*Extract*.
# Dupli Color



## metrick (Jun 16, 2015)

I'm thinking of spraying my diy guitar with Dupli-Color. Does any has experienced with Dupli-Color from Canadian Tire on guitar and does colour come out pretty good. I'm worry about the paint is made for metal surface, I think and won't be as good adhesive to wood as wood paint. Any body has experienced can share you experience would be helpful before I spend the money on prime and paint.







Thanks in advance. 

Sent from my LG-H812 using Tapatalk


----------



## Granny Gremlin (Jun 3, 2016)

Dunno about that brand, but Gibson custom colours from the 60s were all auto paint.


----------



## Mooh (Mar 7, 2007)

Should be fine with a good primer coat, right?


----------



## Lincoln (Jun 2, 2008)

I used to spray automotive Dupont base coat/clear coat black paint over wood. Turned out well and I never had a problem with it coming off. I've never tried that paint you pictured up, but it looks interesting. I'll be looking for it next time I'm in a CT

This tele was painted with automotive paint.


----------



## Ayr Guitars (Oct 24, 2016)

It will work just fine. Seal the guitar with something first - Shellac is best; Zinsser BIN is a good product to use. It is a shellac-based high-hide primer. It sticks to anything and anything sticks to it. Give that a good level sand, apply a few coats of automotive primer, then your Duplicolor. If you want a high-gloss, clear coat over top.


----------



## nnieman (Jun 19, 2013)

Yes duplicolour is fine

It's acrylic laquer.
Pu it over primer and you'll be fine.
I like Zinsser BIN, especially if you can get it in a spray can.

I have not heard anything good about the duplicolour clear coat, but I have not actually used it.

*Dataset*.
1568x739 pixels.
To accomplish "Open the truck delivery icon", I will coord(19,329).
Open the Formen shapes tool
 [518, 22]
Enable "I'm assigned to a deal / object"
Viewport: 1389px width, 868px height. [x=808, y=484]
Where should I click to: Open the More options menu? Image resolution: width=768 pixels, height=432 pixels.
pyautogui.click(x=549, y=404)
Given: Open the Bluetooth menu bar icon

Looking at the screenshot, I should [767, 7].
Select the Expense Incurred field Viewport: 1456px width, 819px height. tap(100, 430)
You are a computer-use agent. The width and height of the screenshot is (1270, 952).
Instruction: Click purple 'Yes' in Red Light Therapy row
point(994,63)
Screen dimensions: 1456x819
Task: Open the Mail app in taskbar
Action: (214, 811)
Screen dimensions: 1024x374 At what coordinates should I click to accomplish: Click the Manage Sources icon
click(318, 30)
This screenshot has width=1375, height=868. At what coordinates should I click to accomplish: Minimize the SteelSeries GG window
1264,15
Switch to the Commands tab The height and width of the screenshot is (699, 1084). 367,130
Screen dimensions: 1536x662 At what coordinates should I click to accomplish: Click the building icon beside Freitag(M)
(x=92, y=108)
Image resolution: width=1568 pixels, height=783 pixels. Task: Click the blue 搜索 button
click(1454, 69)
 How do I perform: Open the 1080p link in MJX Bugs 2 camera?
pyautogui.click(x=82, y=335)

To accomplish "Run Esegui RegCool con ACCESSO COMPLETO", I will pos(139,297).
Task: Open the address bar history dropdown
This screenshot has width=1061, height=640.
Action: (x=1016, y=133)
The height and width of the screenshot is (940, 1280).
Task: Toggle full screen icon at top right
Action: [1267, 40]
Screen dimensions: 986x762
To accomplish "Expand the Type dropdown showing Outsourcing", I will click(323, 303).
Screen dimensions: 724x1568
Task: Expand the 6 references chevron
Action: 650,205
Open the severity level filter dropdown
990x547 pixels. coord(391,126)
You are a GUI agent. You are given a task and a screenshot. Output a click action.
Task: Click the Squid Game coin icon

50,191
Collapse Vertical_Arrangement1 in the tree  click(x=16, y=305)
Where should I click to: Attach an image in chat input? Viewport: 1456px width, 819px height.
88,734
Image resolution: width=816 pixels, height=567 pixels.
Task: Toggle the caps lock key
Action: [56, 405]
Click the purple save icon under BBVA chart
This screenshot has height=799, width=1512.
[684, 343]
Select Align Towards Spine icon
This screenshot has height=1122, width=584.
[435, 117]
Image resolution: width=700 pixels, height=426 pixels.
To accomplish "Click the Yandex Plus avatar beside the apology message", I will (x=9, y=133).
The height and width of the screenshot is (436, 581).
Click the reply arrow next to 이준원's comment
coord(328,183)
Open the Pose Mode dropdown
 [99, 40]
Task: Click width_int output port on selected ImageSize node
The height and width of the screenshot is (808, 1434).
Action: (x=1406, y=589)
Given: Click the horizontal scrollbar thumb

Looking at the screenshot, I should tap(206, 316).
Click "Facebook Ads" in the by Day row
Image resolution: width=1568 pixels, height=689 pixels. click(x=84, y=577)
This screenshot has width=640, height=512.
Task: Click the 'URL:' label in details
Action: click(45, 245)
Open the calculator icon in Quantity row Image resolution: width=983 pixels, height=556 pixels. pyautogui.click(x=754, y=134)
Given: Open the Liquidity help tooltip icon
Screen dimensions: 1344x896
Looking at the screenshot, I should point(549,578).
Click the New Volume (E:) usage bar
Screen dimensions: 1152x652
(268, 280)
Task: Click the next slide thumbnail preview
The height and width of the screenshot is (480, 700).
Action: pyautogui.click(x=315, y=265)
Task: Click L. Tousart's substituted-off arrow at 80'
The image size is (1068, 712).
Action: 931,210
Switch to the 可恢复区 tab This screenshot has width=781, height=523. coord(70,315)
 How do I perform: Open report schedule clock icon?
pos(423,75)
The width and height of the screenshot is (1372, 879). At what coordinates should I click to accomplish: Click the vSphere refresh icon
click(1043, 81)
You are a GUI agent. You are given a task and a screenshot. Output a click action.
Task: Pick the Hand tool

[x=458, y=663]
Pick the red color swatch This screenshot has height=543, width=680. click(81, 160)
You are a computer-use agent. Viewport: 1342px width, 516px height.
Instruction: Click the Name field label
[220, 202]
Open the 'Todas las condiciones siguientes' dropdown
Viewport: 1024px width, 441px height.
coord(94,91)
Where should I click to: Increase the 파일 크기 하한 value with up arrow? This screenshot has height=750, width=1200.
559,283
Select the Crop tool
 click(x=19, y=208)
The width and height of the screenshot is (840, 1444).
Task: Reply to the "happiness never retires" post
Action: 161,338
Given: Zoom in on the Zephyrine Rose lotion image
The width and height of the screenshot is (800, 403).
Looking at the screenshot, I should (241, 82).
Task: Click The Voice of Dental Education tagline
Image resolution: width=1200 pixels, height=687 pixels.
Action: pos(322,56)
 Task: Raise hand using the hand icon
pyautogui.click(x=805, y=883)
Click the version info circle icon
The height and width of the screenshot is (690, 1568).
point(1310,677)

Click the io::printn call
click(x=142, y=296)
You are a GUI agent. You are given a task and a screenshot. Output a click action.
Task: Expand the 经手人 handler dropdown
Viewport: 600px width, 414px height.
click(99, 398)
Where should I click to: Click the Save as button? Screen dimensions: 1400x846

*Written request 1*. Put the lines of the records, starting at the line that contains "Where should I click to: Attach" and ending at the line that contains "Looking at the screenshot, I should tap(206, 316).", into a JSON list of strings with one string per line, leaving out blank lines.
*Written request 2*. Write the next part of the forum thread about spraying a guitar with Dupli-Color, picking up after its last post.
The forum thread about Dupli-Color paint has no connection to the records.

*Written reply 1*.
[
  "Where should I click to: Attach an image in chat input? Viewport: 1456px width, 819px height.",
  "88,734",
  "Image resolution: width=816 pixels, height=567 pixels.",
  "Task: Toggle the caps lock key",
  "Action: [56, 405]",
  "Click the purple save icon under BBVA chart",
  "This screenshot has height=799, width=1512.",
  "[684, 343]",
  "Select Align Towards Spine icon",
  "This screenshot has height=1122, width=584.",
  "[435, 117]",
  "Image resolution: width=700 pixels, height=426 pixels.",
  "To accomplish \"Click the Yandex Plus avatar beside the apology message\", I will (x=9, y=133).",
  "The height and width of the screenshot is (436, 581).",
  "Click the reply arrow next to 이준원's comment",
  "coord(328,183)",
  "Open the Pose Mode dropdown",
  " [99, 40]",
  "Task: Click width_int output port on selected ImageSize node",
  "The height and width of the screenshot is (808, 1434).",
  "Action: (x=1406, y=589)",
  "Given: Click the horizontal scrollbar thumb",
  "Looking at the screenshot, I should tap(206, 316)."
]

*Written reply 2*.
I topcoat with watco from home depot.

Nathan


----------



## knight_yyz (Mar 14, 2015)

I like krylon paint more. It goes on nice has a better nozzle, but it takes longer to cure.


----------



## Ayr Guitars (Oct 24, 2016)

knight_yyz said:


> I like krylon paint more. It goes on nice has a better nozzle, but it takes longer to cure.


The nozzle on Duplicolor rattle cans isn't very good at all. When I need to use the stuff, I remove it and replace with the nozzle from primer. Much less spatter this way. 

I use my spray equipment whenever I can, although for solid colour it doesn't always make sense to buy a whole can, nor go through the work of cleaning the gun especially if just for one body.


----------



## knight_yyz (Mar 14, 2015)

the krylon tip can be turned for two spray patterns which is really helpful as well.


----------



## Jamdog (Mar 9, 2016)

My strat is krylon painted. Not even a topcoat. I did use duplicolor primer under it because I had started the job when I chose the paint... 

So far no issues and I am happy with the results.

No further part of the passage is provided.